▶ **WHAT IS EXPECTED**
Rewrite the rows below as a JSON list of strings, with one string per line and no blank lines. Leave the pictures out.

-------- RECORDS FOR THE TASK

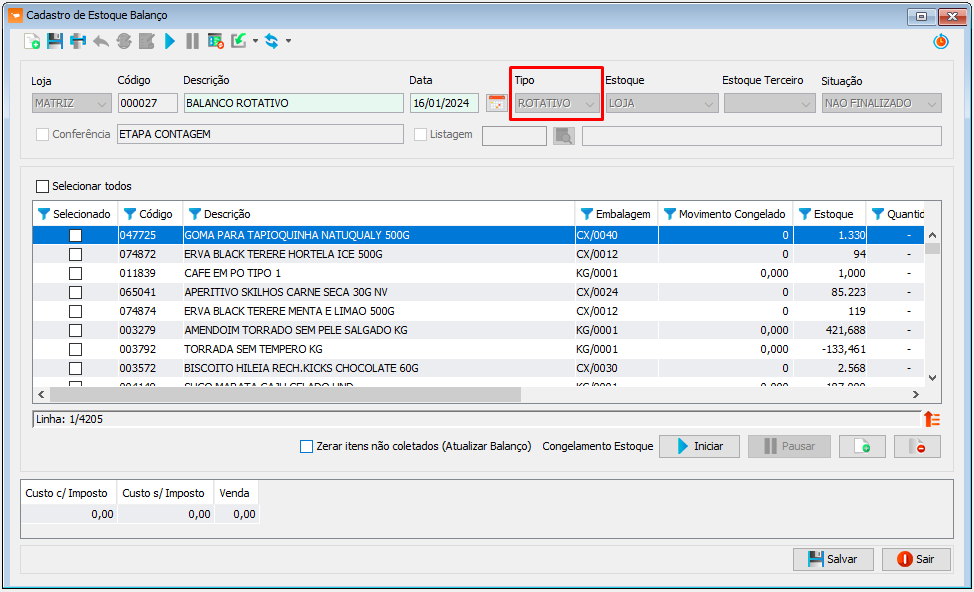Open the Estoque LOJA dropdown
974x592 pixels.
(x=662, y=103)
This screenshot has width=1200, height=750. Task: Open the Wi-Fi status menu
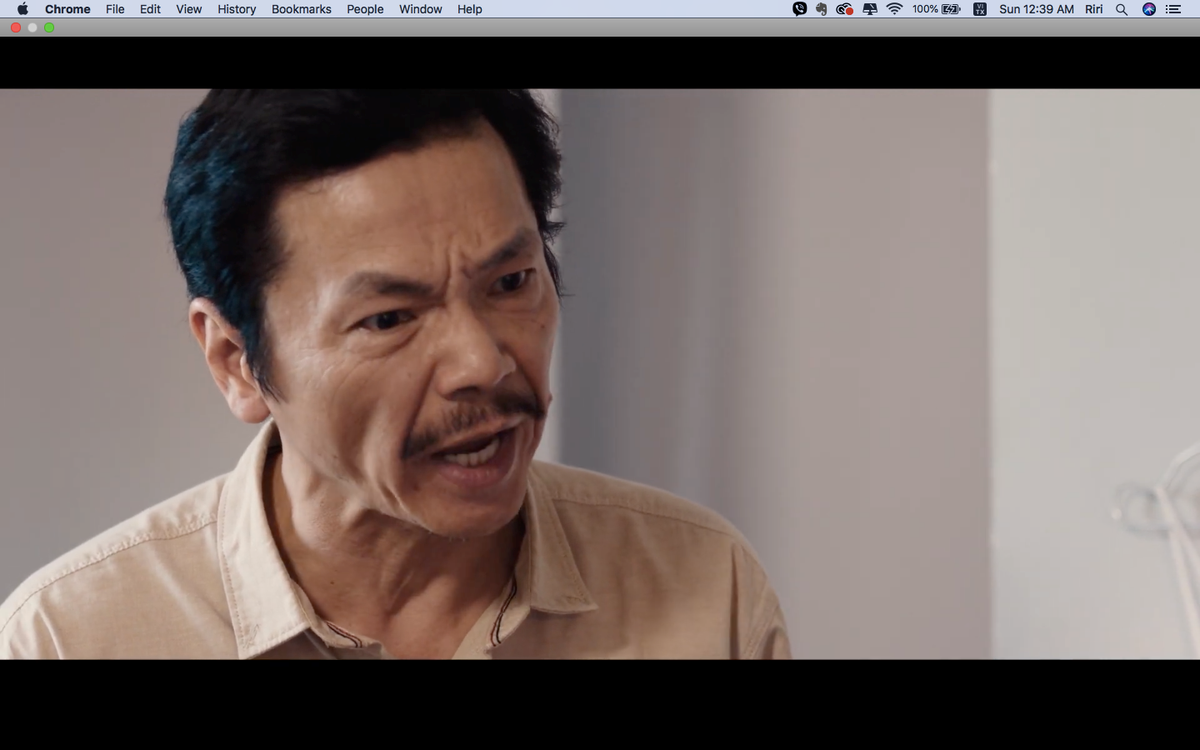click(x=894, y=9)
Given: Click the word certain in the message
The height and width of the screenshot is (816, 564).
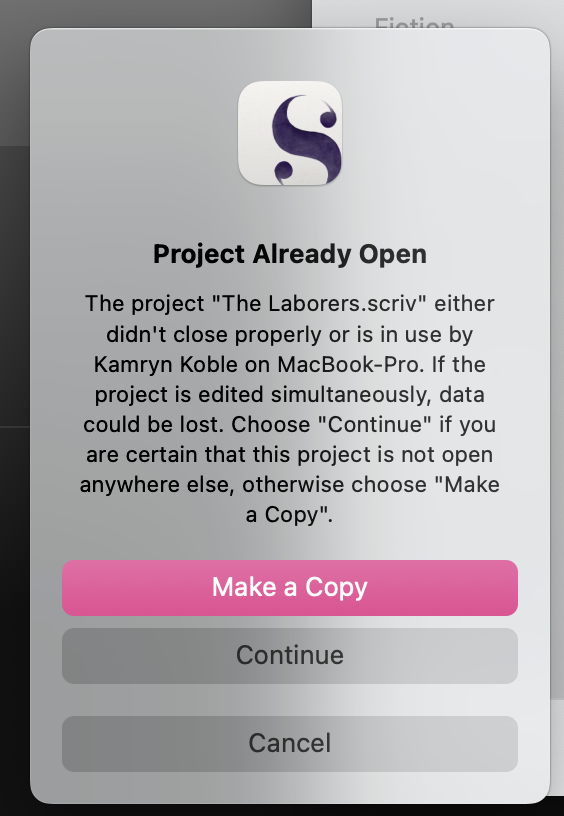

----------------

▶ **CORRECT RESULT**
[
  "Open the Estoque LOJA dropdown",
  "974x592 pixels.",
  "(x=662, y=103)",
  "This screenshot has width=1200, height=750. Task: Open the Wi-Fi status menu",
  "click(x=894, y=9)",
  "Given: Click the word certain in the message",
  "The height and width of the screenshot is (816, 564)."
]